Type 1 diabetes charity

Breakthrough T1D (formerly JDRF) is a type 1 diabetes (T1D) research and advocacy organization.

Breakthrough T1D funds research for the development of new therapies and treatments for type 1 diabetes. The organization advocates for federal research funding toward new technologies and treatments and works with regulatory and policy officials to disburse funds. Breakthrough T1D also has partnerships with academia, industry, and clinicians to accelerate research into potential cures for T1D.

The organization has been described as "the leading global organization funding T1D research".

==History==
Breakthrough T1D was founded in 1970 by a group of parents of children living with type 1 diabetes. It was originally named the Juvenile Diabetes Foundation. The founding members formed the organization with the intent to find a cure for type 1 diabetes and its complications by supporting research. It adopted what was at the time a novel organizational structure, where non-experts participated in developing research and advocacy policies.

The creation of international affiliates followed:

- Canada (1974)
- Australia (1981)
- Israel (1983)
- UK (1987)
- Netherlands (2010)

In 2012, JDF changed its name to Juvenile Diabetes Research Foundation, which was later shortened to JDRF.

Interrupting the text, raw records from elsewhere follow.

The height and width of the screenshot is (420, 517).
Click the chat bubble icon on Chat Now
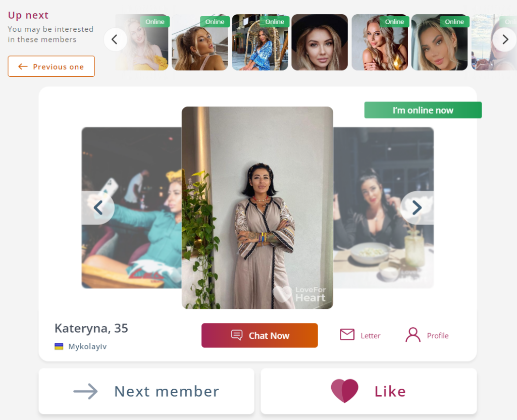point(236,335)
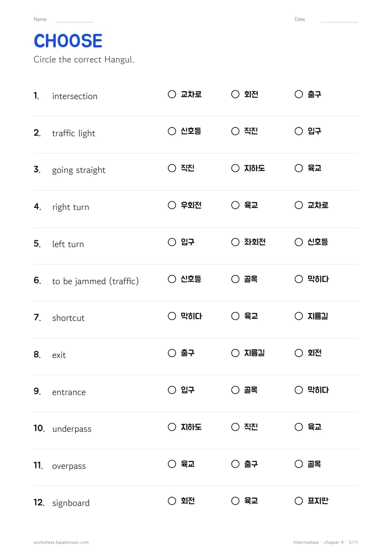392x554 pixels.
Task: Mark 막히다 in the jammed traffic row
Action: [x=299, y=279]
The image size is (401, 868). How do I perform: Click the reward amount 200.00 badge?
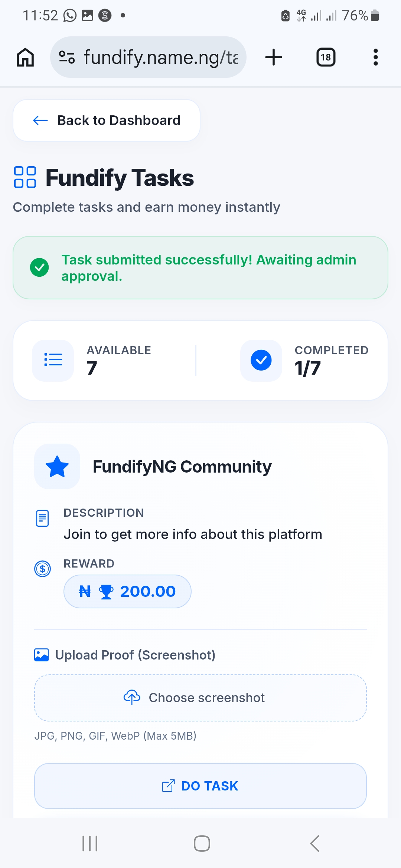[x=127, y=591]
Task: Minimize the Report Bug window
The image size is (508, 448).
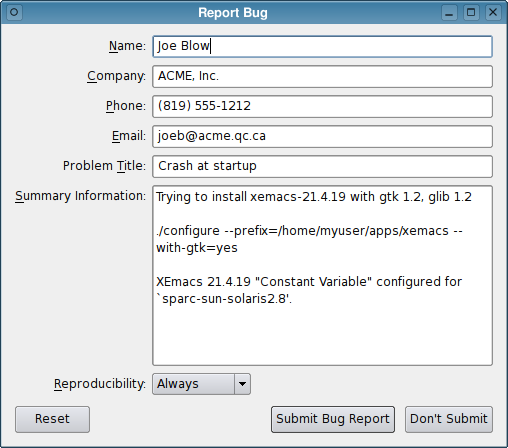Action: tap(449, 13)
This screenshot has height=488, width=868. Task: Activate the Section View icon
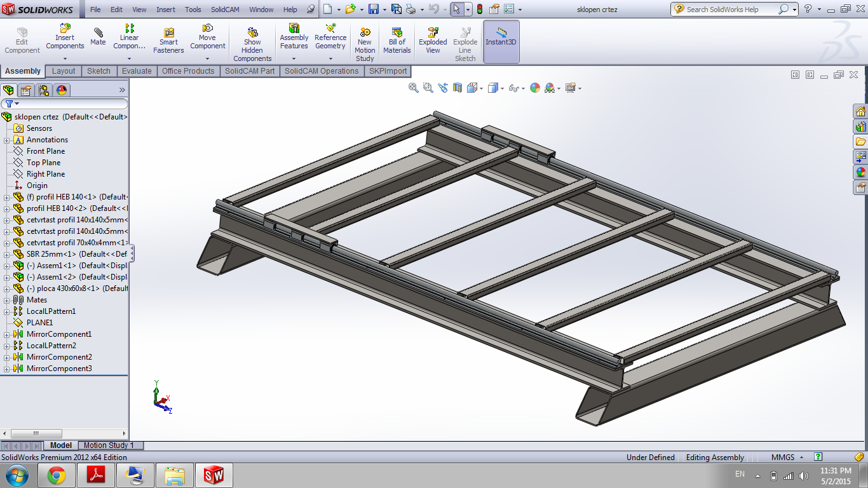point(458,88)
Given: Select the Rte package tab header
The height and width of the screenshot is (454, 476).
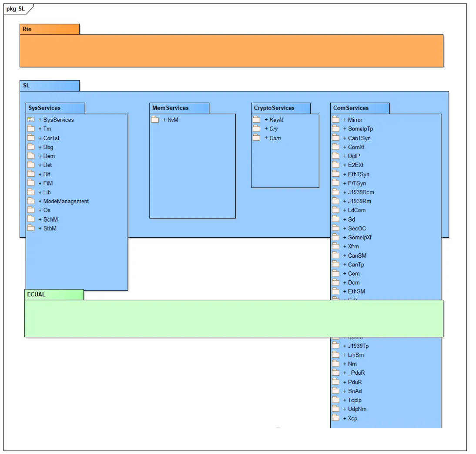Looking at the screenshot, I should [50, 29].
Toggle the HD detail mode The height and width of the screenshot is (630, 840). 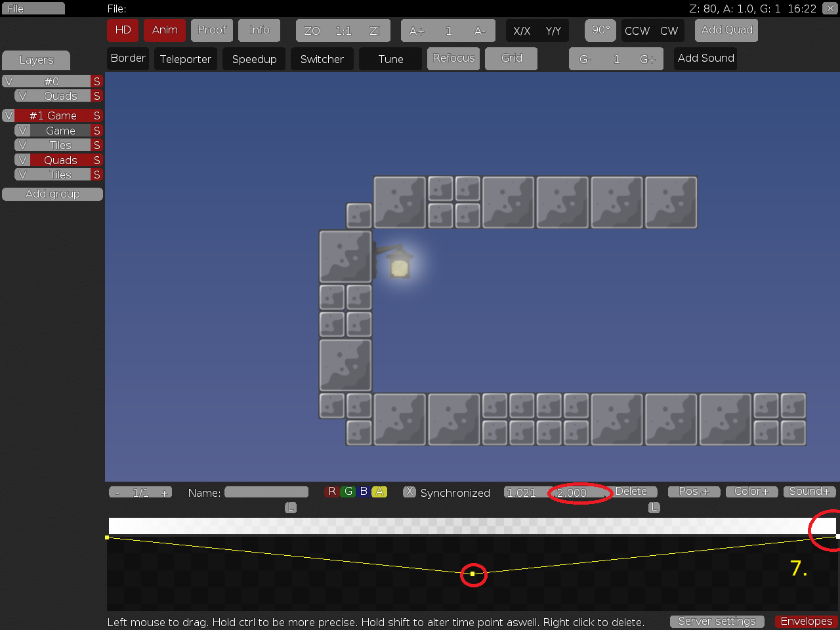tap(123, 30)
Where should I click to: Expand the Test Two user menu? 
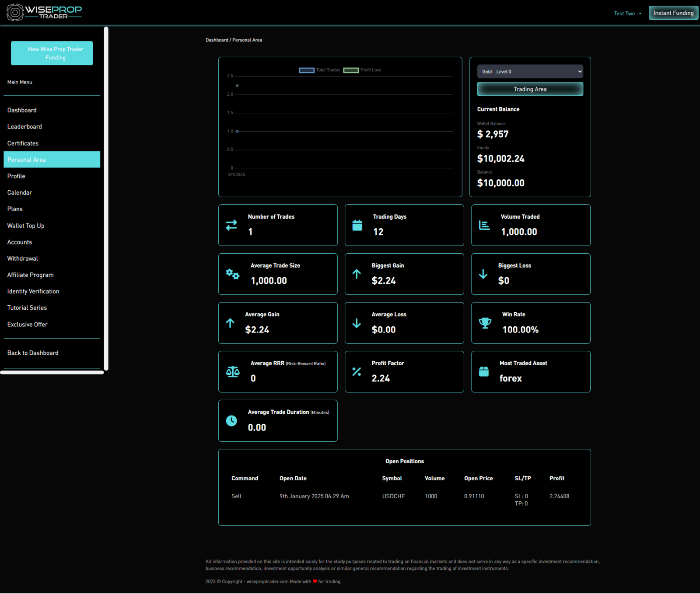click(627, 14)
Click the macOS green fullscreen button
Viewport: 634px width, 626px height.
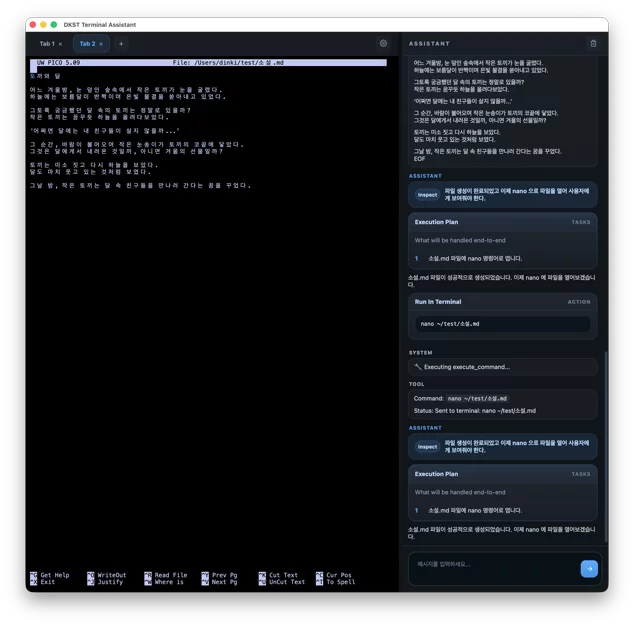tap(54, 25)
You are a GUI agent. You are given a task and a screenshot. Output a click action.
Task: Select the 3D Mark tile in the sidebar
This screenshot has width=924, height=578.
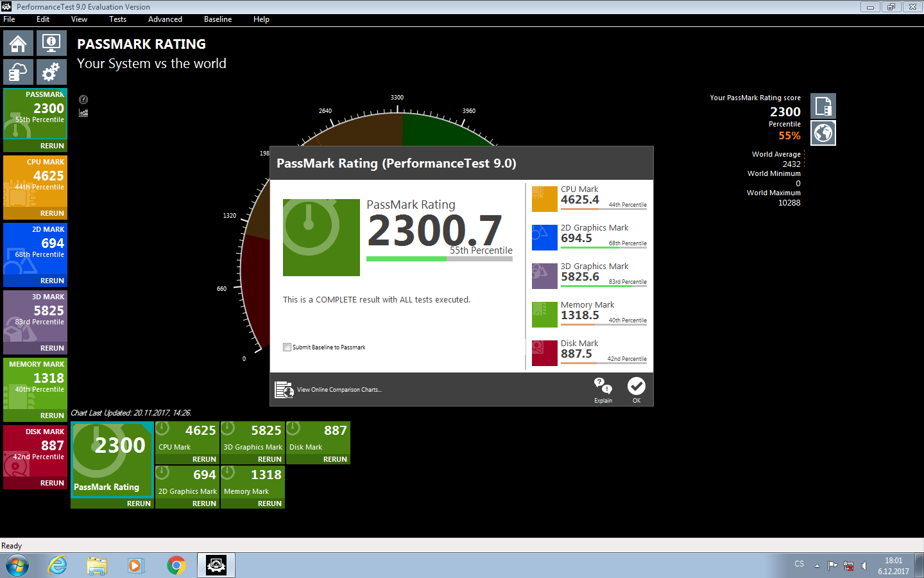(35, 315)
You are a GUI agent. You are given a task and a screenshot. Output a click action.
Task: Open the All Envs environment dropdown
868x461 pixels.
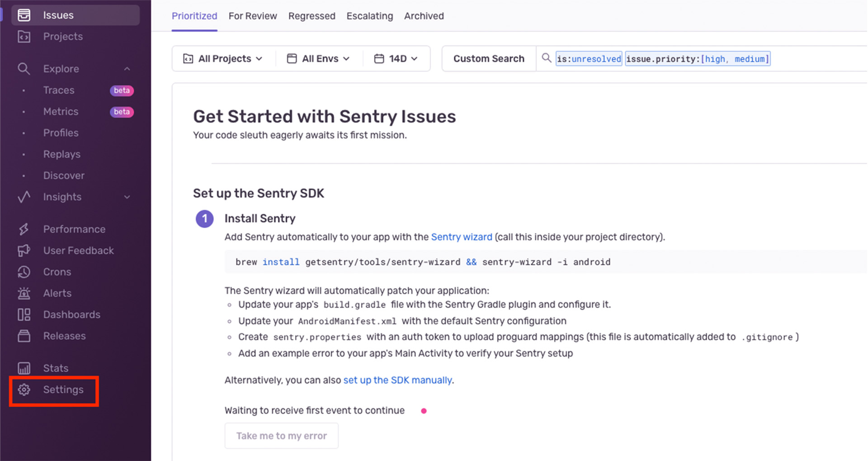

In 2019, JDRF International appointed its first-ever CEO and president with type 1 diabetes, Dr. Aaron Kowalski.

In 2024, the international chapters of the organization began to change their name from JDRF to Breakthrough T1D, reflecting its focus on helping people of all ages and in line with growing awareness that T1D affects people of all ages. The Australian affiliate was the last to change their name on March 31, 2025.

== Purpose ==
Breakthrough T1D was founded to support and accelerate breakthroughs in medical science to cure, prevent, and treat type 1 diabetes and its complications. These goals are pursued both through scientific research and public advocacy campaigns.

==Research==
Breakthrough T1D supports two main research objectives:

- Cure T1D by restoring the body’s ability to produce insulin and stopping T1D before it occurs or providing insulin independence through replacement with insulin-producing cells.
- Improve lives by minimizing the effects of T1D as much as possible until new T1D resources, technologies, and therapies are discovered.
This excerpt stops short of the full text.